There’s a problem with Vancouver photography, and it’s not the fault of the photographers. It is just that Vancouver is too picturesque. Everywhere you look it’s a photograph: too much greenery, too many trees. Most of all, it’s the clouds. They give Vancouver its rain, but also a unique, theatrical kind of light—as if the whole city has been digitally enhanced. Vancouver photographers can seem like they are producing a better Better Homes and Gardens. James Nizam is not one of those.
For “Anteroom,” Nizam turned the interiors of abandoned, soon-to-be-demolished homes into room-sized camera obscuras. He then photographed the results with a 35-mm camera. In his photographs, we see the character of the rooms and the jumbled leavings of the former occupants. They become backdrops that sometimes blend with the imagery projected on the walls, ceiling and floor, and sometimes fragment it beyond recognition. As digital reproduction technologies continue to move conventional cameras aside, the camera obscura and the pinhole camera, a related device, have increased in popularity. For many artists, these techniques represent a nostalgic yet vital and necessary looking-back to the beginnings of photography.

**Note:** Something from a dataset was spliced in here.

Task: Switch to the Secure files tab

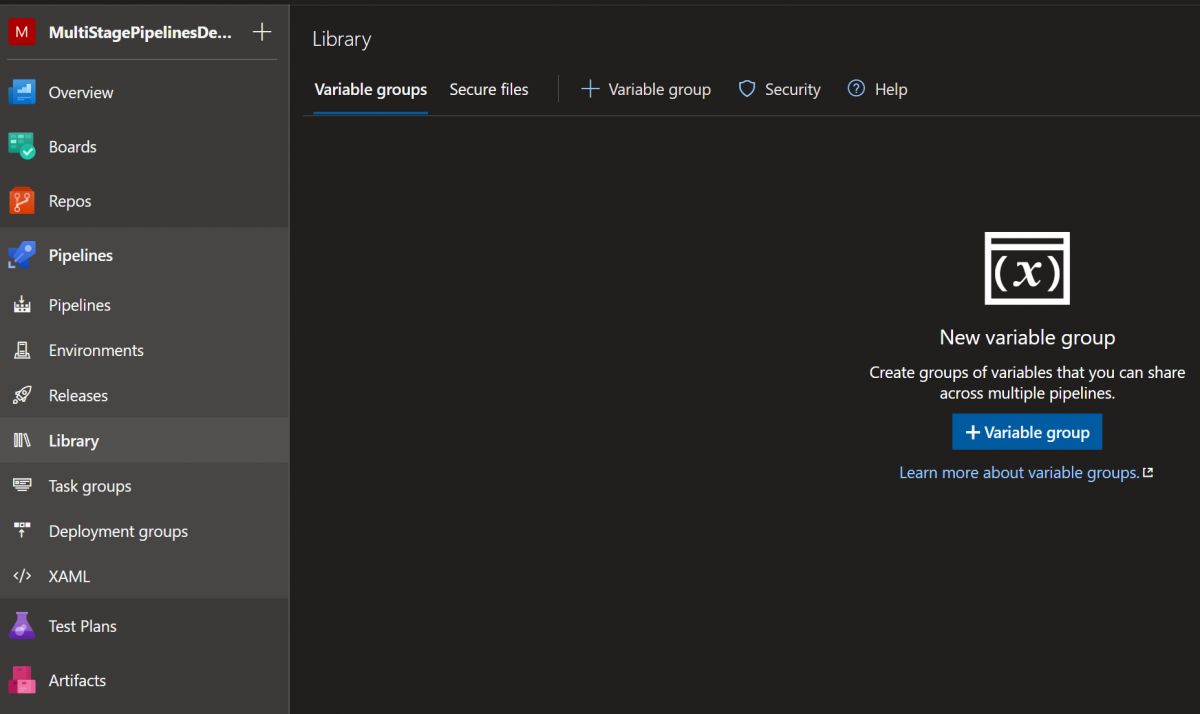Action: tap(489, 90)
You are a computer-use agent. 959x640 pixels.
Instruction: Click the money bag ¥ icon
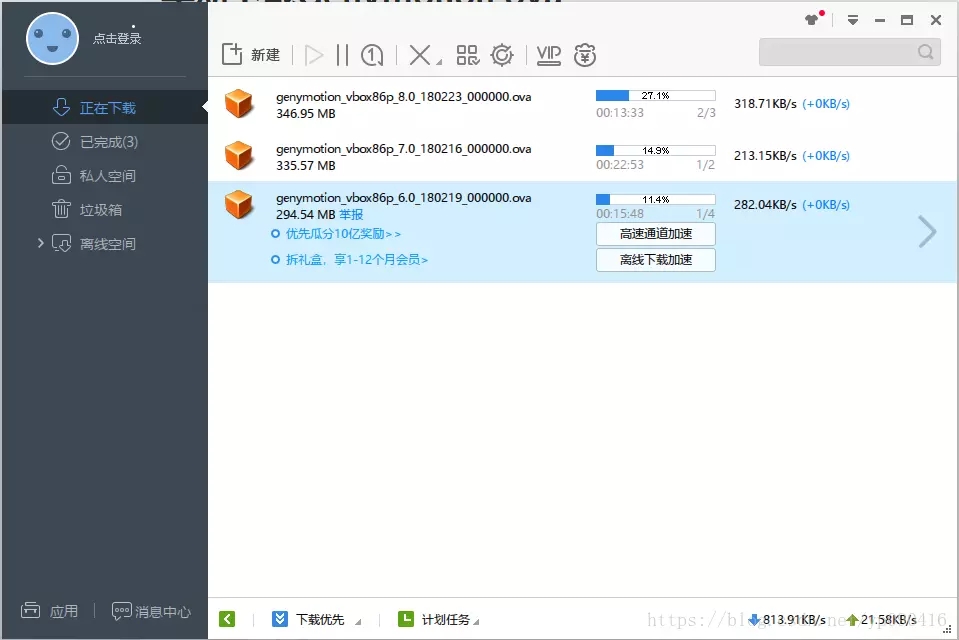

In trespassing into abandoned homes and photographing the results of his trespass, Nizam approximates a subdued Gordon Matta-Clark. But where Matta-Clark’s work was sculptural and opened buildings up to themselves and to the outside, Nizam engages the outside in a painterly way—all colour, light and refraction. We must put aside our expectations of reality and look instead at what Nizam has composed. What is projected from the outside mingles with the rooms’ interiors, confounding the expected separation of the two spheres like the reflections in Manet’s A Bar at the Folies-Bergère. The result is a series of photographs that is compelling and evocative. The discarded shells of these Vancouver homes are given a final, surprising purpose—beauty.